Sande proved his worth in the Belmont. He broke Gallant Fox on top eased him on the backstretch and when Whichone and Questionnaire came within a length of the Fox at the top of the stretch, Sande let him go and he drew off by three. With this victory, Gallant Fox would become the second American Triple Crown winner.
Next he loafed his way through a victory in the Dwyer, but was hard pressed to prevail by a neck in the Arlington Classic over a very game Gallant Knight.
In the meantime, his old friend Whichone had been busy easily winning the Ballot Handicap, the Saranac and the Whitney Stakes. Thus setting up a much anticipated meeting between the two champions in the Travers Stakes at Saratoga.
Only four went to the post that day on a heavy muddy track. Challenging Gallant Fox and Whichone were Sun Falcon at 30-1 and Jim Dandy, winless in 19 starts that year, at an impressive 100-1.
A speed dual developed almost immediately following the break. Sonny Workman, on Whichone, unexpectedly took the lead. Gallant Fox quickly followed. Whichone raced in the middle of the track because Workman thought the rail was deeper than it was. Since Gallant Fox was lapped on Whichone, he raced even farther out.
Meanwhile the 100-1 shot, Jim Dandy was busy saving ground on the rail. As they turned for home, Whichone tired and bore out carrying Gallant Fox even wider. Jim Dandy slipped through on the rail and drew away splashing home by eight lengths. An exhausted Gallant Fox held on for second with Whichone finishing another six lengths back in third.
To say the result of the 1930 Travers was a shock was the understatement of the year. The race would underscore Saratoga’s reputation as the Graveyard of Champions. In 1964, the Jim Dandy Stakes was inaugurated to honor the long shot winner of the Travers over Champions Gallant Fox and Whichone.
Even today when the Saratoga race track turns up fetlock deep mud as it did that long ago day in August 1930, old time horsemen will smile at each other and proclaim it “Jim Dandy weather.”
Gallant Fox would redeem himself in his next three starts accounting for the Saratoga Cup and the Jockey Club Gold Cup over older horses and the Lawrence Realization over his own age group. Sadly Whichone would be injured in the Travers and retired.
Below is a photo of Jim Dandy after his victory in the 1930 Travers.

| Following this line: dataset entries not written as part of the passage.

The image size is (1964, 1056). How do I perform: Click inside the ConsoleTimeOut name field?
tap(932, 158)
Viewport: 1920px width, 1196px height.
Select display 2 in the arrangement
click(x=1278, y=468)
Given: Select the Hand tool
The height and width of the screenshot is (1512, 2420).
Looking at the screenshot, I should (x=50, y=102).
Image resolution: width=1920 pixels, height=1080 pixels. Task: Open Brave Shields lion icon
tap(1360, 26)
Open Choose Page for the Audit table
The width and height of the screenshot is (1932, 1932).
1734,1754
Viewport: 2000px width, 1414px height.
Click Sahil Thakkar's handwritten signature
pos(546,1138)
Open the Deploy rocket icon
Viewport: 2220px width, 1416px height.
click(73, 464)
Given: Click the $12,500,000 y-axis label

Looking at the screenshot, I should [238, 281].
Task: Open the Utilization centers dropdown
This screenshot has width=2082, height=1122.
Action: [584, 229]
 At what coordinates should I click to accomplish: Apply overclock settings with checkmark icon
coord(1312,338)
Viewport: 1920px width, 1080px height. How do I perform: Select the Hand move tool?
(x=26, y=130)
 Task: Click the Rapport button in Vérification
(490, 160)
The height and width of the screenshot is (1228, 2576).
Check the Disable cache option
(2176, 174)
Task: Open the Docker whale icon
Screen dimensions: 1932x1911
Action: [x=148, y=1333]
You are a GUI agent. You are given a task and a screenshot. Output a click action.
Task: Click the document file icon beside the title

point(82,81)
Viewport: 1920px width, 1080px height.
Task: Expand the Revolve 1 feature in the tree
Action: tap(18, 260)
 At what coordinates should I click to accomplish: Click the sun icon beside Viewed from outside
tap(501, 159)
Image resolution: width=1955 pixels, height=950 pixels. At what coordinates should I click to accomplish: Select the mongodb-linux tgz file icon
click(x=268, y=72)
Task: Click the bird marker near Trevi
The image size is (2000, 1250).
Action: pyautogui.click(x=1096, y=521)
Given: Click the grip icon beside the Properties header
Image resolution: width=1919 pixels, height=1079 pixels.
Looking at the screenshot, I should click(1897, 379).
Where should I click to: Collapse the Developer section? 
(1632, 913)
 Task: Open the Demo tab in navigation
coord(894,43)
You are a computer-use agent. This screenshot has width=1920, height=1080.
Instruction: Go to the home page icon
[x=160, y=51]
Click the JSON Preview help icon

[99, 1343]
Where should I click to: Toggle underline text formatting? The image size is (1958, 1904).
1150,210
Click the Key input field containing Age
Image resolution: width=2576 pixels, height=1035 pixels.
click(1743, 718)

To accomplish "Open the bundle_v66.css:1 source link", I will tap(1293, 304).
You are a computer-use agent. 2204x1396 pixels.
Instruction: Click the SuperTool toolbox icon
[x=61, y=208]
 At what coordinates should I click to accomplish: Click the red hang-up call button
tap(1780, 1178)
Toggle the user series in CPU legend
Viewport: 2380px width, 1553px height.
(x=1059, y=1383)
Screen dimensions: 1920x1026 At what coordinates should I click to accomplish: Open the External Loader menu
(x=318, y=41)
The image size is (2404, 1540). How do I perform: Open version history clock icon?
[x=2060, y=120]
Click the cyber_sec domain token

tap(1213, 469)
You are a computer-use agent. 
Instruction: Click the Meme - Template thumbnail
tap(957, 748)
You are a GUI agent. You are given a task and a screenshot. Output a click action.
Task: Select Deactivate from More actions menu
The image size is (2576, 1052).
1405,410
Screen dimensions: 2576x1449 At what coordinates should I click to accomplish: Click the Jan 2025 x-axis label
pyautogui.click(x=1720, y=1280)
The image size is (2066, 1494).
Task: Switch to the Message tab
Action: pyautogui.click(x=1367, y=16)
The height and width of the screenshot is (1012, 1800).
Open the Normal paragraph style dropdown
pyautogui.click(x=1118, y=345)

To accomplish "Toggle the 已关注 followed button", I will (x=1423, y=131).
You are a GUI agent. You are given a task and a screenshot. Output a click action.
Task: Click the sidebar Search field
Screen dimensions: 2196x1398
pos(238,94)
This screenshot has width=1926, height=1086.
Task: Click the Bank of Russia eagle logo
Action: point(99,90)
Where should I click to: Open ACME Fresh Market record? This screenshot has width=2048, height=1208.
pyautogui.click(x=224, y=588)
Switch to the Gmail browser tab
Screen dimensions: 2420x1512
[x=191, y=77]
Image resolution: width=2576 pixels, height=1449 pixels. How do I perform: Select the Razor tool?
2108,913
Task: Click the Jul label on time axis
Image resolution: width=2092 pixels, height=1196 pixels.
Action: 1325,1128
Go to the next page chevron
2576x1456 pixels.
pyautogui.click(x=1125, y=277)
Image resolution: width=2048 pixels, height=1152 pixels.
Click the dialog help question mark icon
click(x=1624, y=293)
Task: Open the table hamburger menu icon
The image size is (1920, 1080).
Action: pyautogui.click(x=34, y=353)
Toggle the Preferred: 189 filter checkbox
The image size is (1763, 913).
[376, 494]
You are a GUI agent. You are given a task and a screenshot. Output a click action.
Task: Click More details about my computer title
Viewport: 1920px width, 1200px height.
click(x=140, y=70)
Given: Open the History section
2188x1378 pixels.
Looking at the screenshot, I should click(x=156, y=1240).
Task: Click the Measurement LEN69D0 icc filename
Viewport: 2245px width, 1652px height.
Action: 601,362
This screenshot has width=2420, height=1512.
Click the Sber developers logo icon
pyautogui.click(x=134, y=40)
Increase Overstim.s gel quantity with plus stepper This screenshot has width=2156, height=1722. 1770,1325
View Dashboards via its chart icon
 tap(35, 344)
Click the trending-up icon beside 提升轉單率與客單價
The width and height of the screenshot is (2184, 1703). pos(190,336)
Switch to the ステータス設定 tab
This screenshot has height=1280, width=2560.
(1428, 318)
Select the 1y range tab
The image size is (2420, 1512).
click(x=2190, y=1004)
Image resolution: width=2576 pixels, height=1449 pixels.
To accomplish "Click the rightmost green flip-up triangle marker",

The Fox of Belair was named 1930 Champion Three Year Old and 1930 Horse of the Year. While preparing for the Hawthorne Gold Cup, Gallant Fox caught a cold which settled on his lungs. Taking no chances on the health of his champion, Woodward retired him to stud at Claiborne Farm.
There he sired Omaha, America’s third Triple Crown winner; Flares the winner of the Ascot Gold Cup and Granville, the 1936 Horse of the Year. Gallant Fox died in 1954 and is buried near his sire. He was inducted into the Hall of Fame in 1957. Later he would be joined there by both his sons Omaha and Granville. On the Blood Horse List of Top 100 American Thoroughbreds, Gallant Fox checks in at number 28.
His final record shows 17 starts with 11 wins 3 seconds and 2 thirds with earnings of $328,165. In addition, he set a single season earnings record that stood for over 16 years.
His trainer, Sunny Jim Fitzsimmons considered Gallant Fox the best three year old he ever handled. Fulsome praise from a man who started out as a jockey galloping top horses for the Dwyer Brothers in 1887.
In a column shortly after Gallant Fox’s retirement, the Blood Horse described his place in the pantheon of American Turf Champions:
"Since the retirement of Man o' War no horse has captured the imagination of the American public as has Gallant Fox. After a relatively light campaign as a two-year-old, he swept like a meteor across the racing sky of 1930 and when he was retired for all times after his bloodless triumph in the Jockey Club Gold Cup he was more than a racehorse -he was an institution."